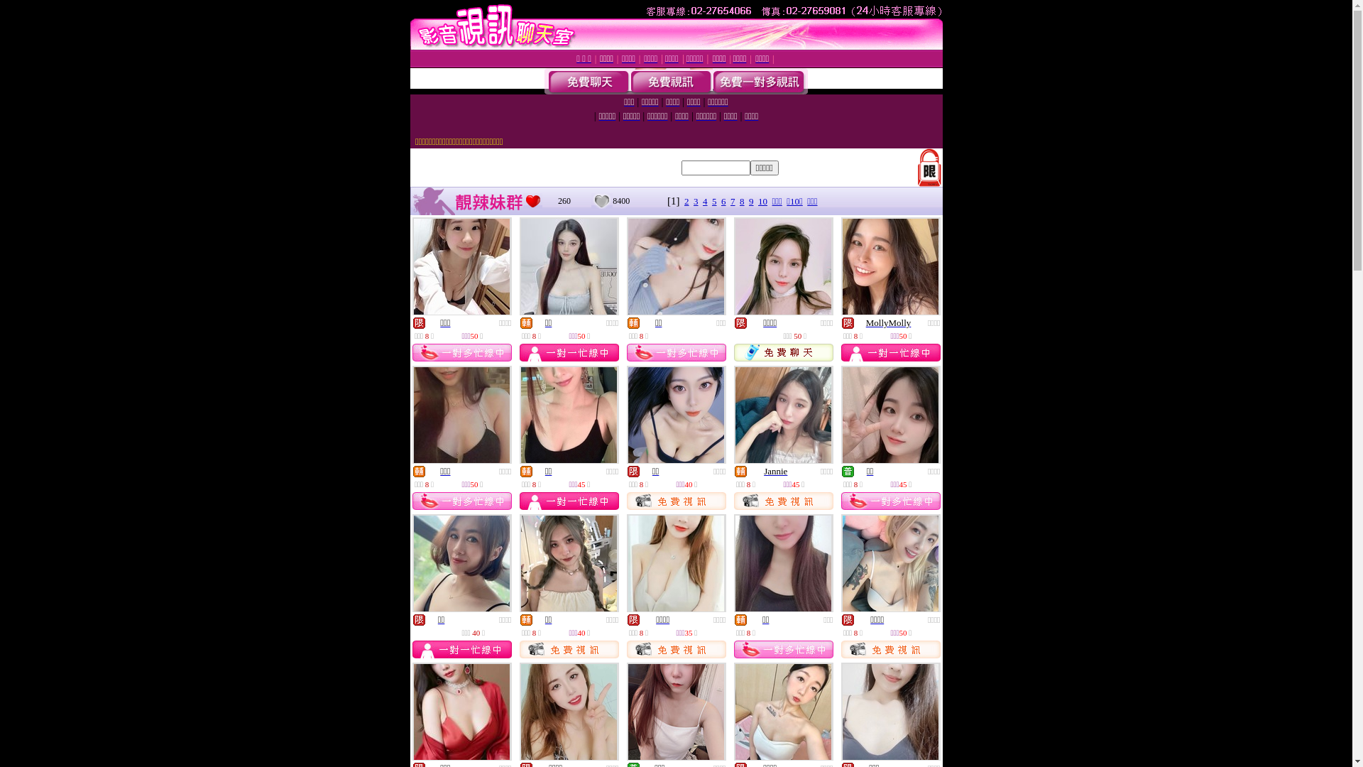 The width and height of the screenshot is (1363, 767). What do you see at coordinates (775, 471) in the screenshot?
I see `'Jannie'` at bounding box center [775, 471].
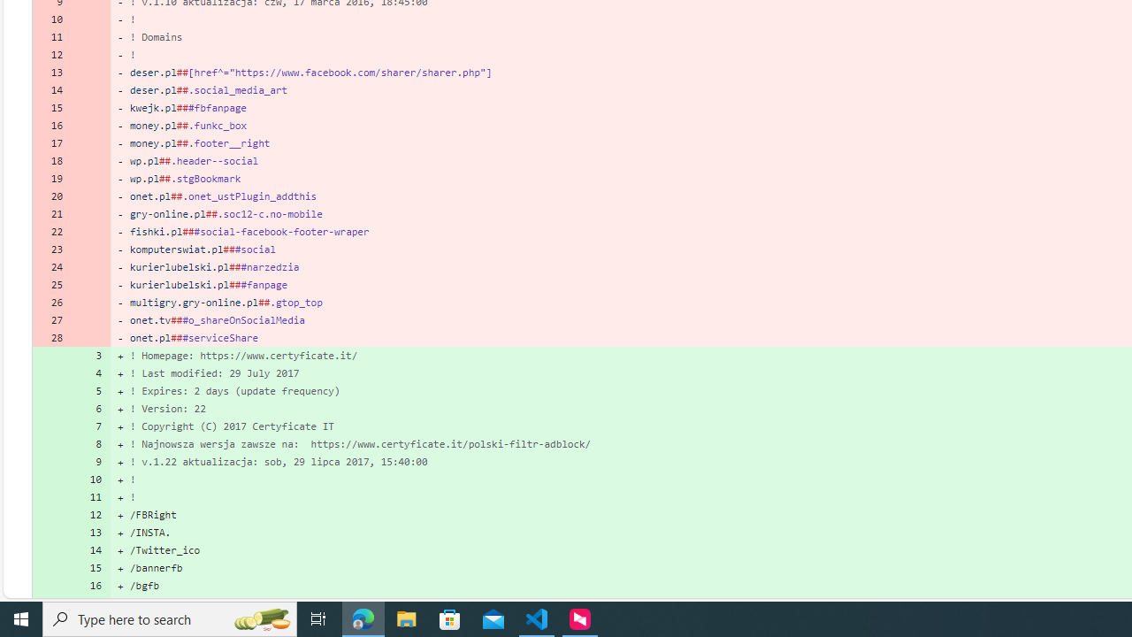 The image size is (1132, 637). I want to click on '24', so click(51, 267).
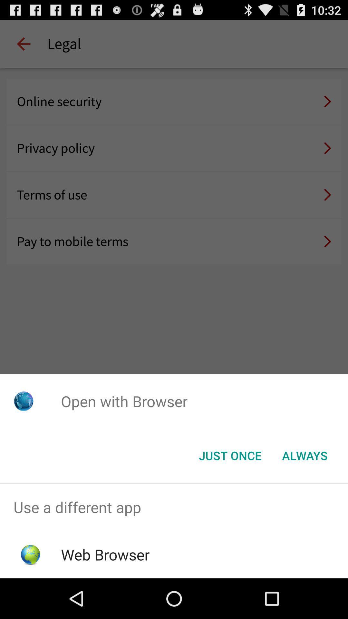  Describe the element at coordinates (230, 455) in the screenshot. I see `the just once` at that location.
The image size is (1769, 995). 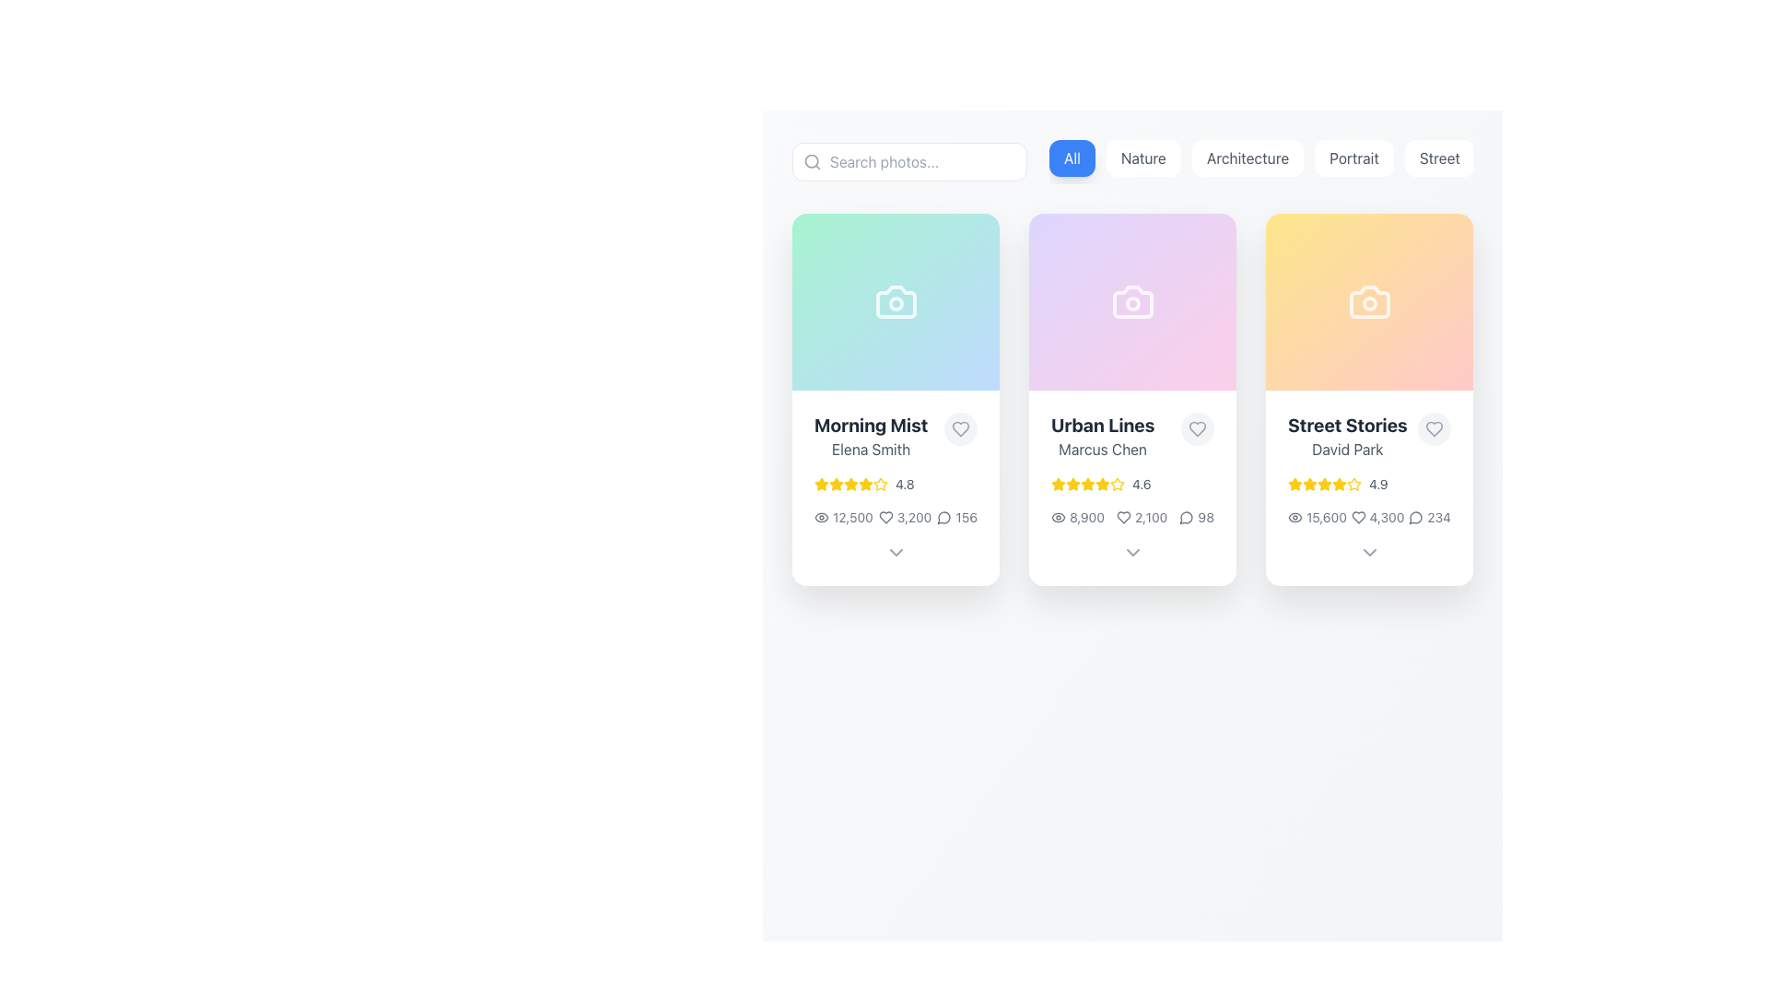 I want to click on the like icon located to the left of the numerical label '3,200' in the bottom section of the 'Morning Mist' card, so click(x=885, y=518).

Work to complete: Reproduce the lines from the beginning through the line containing "Describe the element", including that line. Omit the pictures.

Final result:
 The width and height of the screenshot is (1363, 767). What do you see at coordinates (775, 471) in the screenshot?
I see `'Jannie'` at bounding box center [775, 471].
 The image size is (1132, 637). I want to click on '24', so click(51, 267).
  Describe the element at coordinates (230, 455) in the screenshot. I see `the just once` at that location.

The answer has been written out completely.